Work to be completed
Reproduce verbatim the lines in the records below from the line containing "hip measurement cell" to the line containing "Action: (55, 414)", including both.

Supplied data

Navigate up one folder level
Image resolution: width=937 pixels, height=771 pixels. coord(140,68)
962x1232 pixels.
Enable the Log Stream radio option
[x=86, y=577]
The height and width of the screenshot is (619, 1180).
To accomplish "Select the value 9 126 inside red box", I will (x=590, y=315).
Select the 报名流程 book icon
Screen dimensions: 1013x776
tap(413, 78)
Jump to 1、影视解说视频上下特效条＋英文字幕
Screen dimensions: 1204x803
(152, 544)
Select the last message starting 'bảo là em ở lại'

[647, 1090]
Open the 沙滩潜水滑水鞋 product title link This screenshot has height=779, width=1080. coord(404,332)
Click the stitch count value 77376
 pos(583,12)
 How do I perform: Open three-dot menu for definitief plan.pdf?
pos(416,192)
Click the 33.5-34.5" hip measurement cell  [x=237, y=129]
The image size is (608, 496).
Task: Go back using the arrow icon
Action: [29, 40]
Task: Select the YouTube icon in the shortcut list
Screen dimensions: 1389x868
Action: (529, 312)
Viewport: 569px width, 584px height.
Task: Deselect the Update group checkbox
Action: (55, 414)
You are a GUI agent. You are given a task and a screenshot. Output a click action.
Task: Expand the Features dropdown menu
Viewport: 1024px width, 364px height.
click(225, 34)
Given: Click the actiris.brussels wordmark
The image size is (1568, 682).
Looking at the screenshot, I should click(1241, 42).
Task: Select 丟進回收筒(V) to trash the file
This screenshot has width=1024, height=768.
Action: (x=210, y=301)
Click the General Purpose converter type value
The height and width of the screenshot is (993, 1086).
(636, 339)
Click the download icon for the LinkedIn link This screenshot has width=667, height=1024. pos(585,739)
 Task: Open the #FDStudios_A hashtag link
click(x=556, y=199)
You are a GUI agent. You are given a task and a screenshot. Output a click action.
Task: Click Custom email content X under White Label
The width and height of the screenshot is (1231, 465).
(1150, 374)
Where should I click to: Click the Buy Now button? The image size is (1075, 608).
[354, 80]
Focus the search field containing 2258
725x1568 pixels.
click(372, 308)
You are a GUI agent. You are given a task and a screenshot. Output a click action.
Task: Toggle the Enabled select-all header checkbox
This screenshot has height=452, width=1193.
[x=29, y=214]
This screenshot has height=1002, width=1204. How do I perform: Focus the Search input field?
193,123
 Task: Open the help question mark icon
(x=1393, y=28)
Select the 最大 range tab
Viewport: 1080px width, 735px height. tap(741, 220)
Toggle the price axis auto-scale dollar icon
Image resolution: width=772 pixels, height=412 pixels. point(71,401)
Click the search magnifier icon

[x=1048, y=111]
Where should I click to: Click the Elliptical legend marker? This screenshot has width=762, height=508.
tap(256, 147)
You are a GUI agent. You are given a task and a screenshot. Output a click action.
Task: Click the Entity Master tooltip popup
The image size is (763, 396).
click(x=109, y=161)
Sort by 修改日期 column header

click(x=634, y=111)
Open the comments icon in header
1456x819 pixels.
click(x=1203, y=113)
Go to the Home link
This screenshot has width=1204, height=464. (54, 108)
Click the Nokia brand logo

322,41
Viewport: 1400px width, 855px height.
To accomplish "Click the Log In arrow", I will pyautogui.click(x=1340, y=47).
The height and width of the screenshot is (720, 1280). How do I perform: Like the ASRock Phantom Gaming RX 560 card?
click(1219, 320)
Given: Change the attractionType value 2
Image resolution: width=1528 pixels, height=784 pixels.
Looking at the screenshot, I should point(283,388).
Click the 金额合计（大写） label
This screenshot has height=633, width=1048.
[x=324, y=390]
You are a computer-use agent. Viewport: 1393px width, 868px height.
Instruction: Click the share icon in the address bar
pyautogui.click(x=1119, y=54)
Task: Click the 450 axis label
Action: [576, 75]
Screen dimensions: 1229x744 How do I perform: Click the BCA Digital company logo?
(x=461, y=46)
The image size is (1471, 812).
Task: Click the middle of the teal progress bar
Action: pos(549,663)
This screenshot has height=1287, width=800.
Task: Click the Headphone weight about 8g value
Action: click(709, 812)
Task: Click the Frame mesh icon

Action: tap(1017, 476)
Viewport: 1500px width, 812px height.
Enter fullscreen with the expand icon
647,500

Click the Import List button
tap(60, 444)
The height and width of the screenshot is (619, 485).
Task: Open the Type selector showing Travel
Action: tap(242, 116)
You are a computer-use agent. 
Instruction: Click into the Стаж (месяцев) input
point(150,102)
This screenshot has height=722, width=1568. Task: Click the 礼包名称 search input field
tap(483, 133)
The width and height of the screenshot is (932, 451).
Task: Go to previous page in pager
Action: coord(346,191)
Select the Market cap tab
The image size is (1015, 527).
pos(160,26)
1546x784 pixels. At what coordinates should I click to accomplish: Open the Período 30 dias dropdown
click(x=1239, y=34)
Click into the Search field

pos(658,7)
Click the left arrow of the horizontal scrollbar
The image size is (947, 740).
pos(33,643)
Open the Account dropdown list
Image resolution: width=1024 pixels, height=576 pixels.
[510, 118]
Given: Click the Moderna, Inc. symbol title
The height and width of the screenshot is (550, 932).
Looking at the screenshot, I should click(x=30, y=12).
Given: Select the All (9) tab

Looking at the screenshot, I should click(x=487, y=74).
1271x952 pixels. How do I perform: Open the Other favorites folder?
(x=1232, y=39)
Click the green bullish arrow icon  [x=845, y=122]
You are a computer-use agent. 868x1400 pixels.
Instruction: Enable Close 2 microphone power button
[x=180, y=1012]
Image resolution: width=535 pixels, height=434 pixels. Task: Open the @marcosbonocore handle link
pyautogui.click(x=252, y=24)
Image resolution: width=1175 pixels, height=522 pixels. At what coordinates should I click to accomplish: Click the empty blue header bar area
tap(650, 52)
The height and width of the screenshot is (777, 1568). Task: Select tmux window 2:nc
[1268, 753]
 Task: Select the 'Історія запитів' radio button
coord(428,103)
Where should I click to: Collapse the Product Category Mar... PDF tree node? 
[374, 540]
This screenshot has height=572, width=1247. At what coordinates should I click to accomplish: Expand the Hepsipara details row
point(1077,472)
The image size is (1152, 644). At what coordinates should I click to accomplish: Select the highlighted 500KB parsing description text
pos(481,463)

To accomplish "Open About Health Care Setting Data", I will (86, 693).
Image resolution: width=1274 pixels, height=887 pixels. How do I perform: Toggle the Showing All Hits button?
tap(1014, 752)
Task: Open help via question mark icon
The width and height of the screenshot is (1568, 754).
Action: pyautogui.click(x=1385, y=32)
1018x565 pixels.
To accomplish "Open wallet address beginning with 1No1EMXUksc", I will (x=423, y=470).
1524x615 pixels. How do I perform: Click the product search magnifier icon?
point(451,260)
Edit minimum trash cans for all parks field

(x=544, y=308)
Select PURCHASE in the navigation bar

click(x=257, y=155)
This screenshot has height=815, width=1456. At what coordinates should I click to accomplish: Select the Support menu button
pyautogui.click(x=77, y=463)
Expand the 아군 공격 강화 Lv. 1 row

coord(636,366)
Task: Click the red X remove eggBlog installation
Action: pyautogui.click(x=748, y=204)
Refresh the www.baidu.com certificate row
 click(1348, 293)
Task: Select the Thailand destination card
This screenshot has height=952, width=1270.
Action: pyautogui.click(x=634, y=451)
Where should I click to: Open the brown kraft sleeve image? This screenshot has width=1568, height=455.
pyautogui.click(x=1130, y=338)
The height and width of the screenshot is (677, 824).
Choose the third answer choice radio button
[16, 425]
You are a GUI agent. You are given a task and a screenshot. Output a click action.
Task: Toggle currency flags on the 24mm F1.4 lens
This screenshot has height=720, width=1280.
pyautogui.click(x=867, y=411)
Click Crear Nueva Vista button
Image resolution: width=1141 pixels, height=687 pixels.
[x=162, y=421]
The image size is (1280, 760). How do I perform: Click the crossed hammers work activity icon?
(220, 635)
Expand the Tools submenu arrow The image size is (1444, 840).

Exercise result
Click the 33.5-34.5" hip measurement cell  [x=237, y=129]
The image size is (608, 496).
Task: Go back using the arrow icon
Action: [29, 40]
Task: Select the YouTube icon in the shortcut list
Screen dimensions: 1389x868
Action: (529, 312)
Viewport: 569px width, 584px height.
Task: Deselect the Update group checkbox
Action: (55, 414)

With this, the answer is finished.